## DATA SECTION
=======
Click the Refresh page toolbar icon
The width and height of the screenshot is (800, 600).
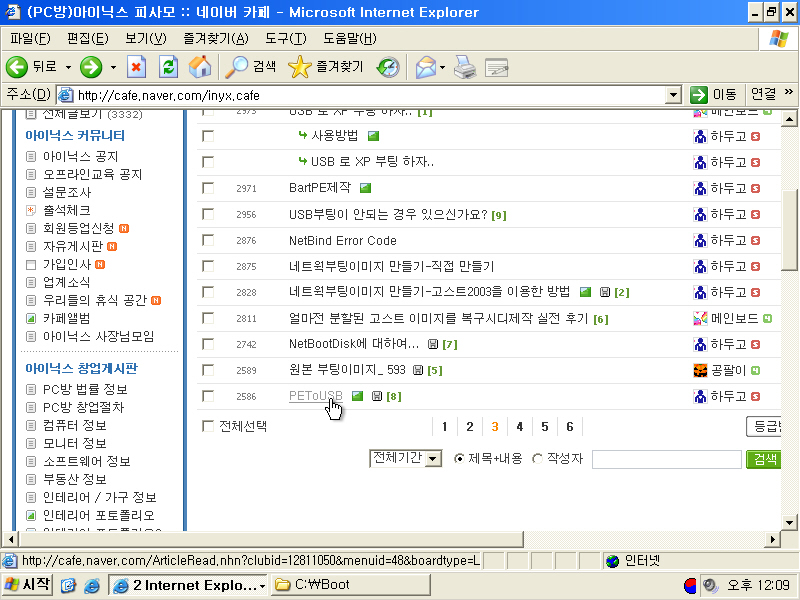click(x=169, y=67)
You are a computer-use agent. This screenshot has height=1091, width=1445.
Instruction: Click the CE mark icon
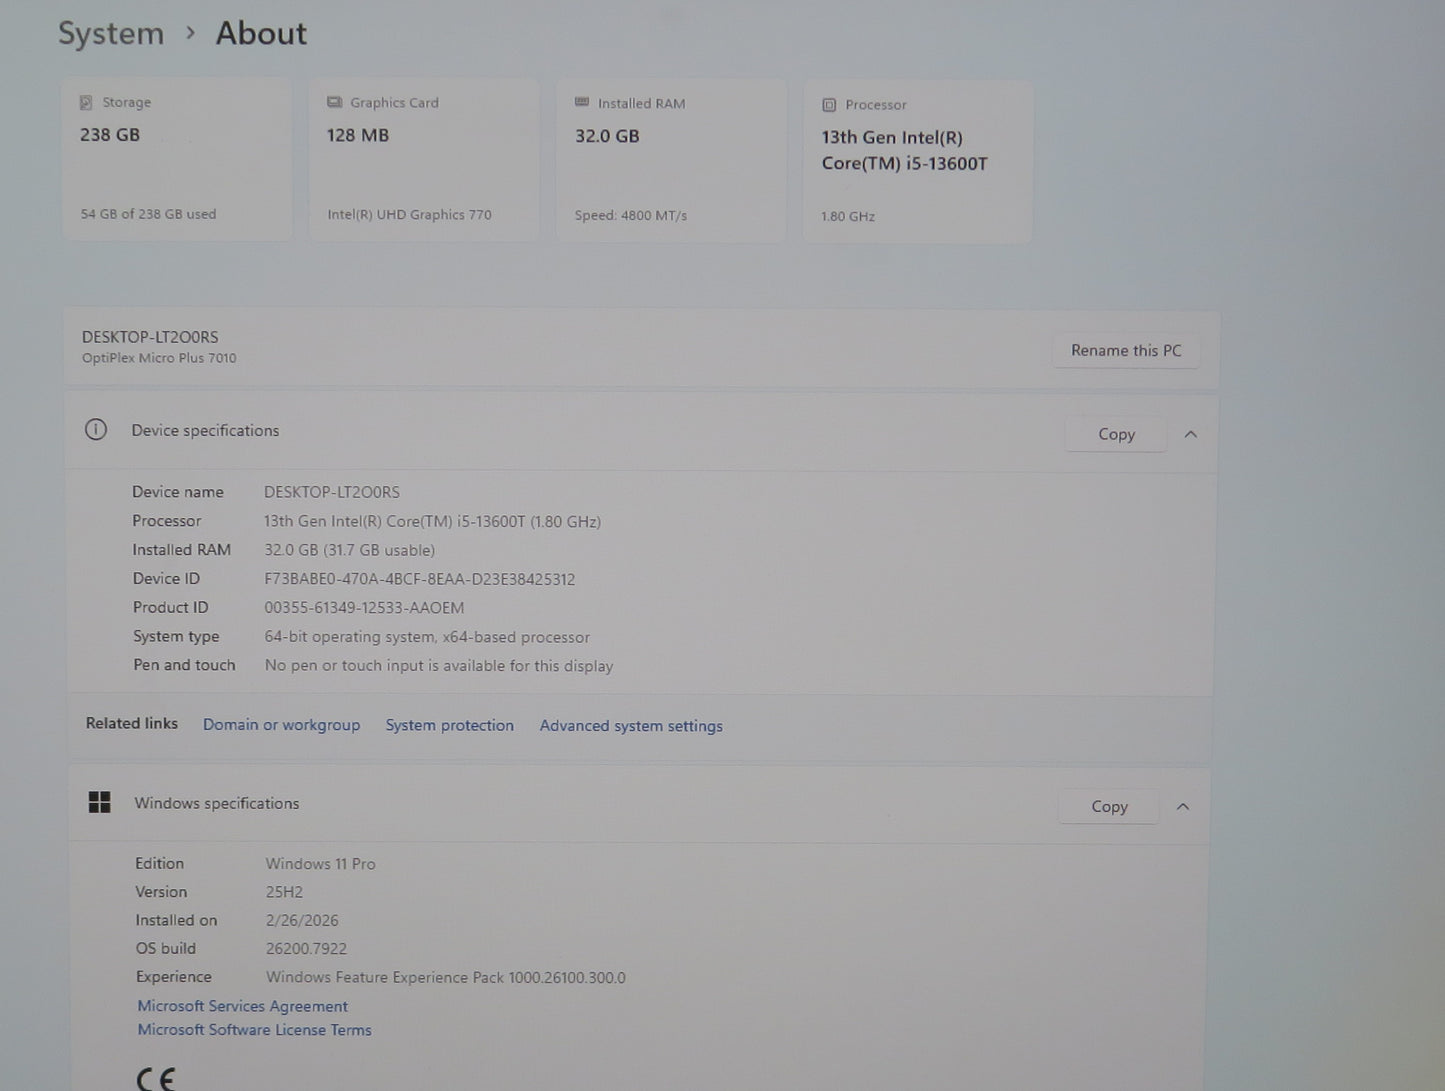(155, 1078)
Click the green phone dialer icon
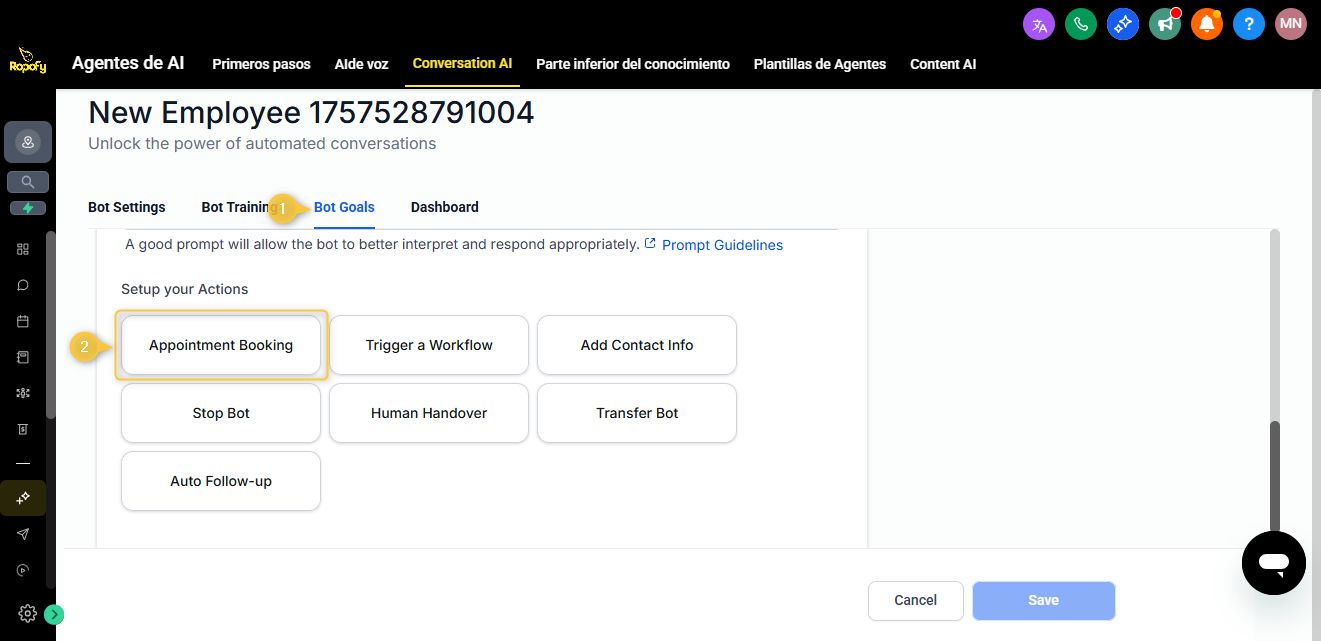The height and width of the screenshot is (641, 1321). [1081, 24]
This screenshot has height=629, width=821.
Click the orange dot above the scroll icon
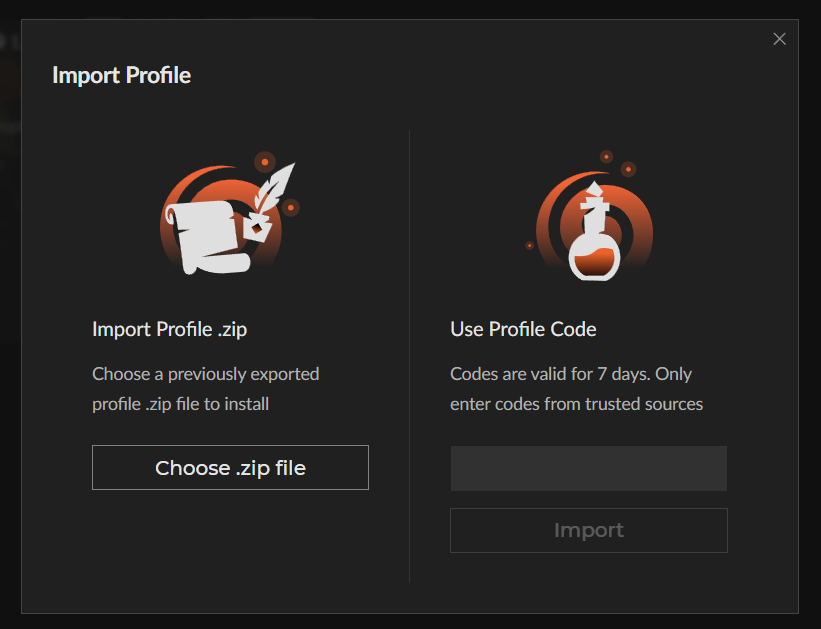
=======
## AIM OF THE EXERCISE
Convert the lines of the rows above into a JSON list of strings, with one string per line and blank lines omitted, covering every row. Leave the pictures out of the answer.

## EXERCISE ANSWER
[
  "Click the Refresh page toolbar icon",
  "The width and height of the screenshot is (800, 600).",
  "click(x=169, y=67)",
  "You are a computer-use agent. This screenshot has height=1091, width=1445.",
  "Instruction: Click the CE mark icon",
  "(155, 1078)",
  "Click the green phone dialer icon",
  "The height and width of the screenshot is (641, 1321). [1081, 24]",
  "This screenshot has height=629, width=821.",
  "Click the orange dot above the scroll icon"
]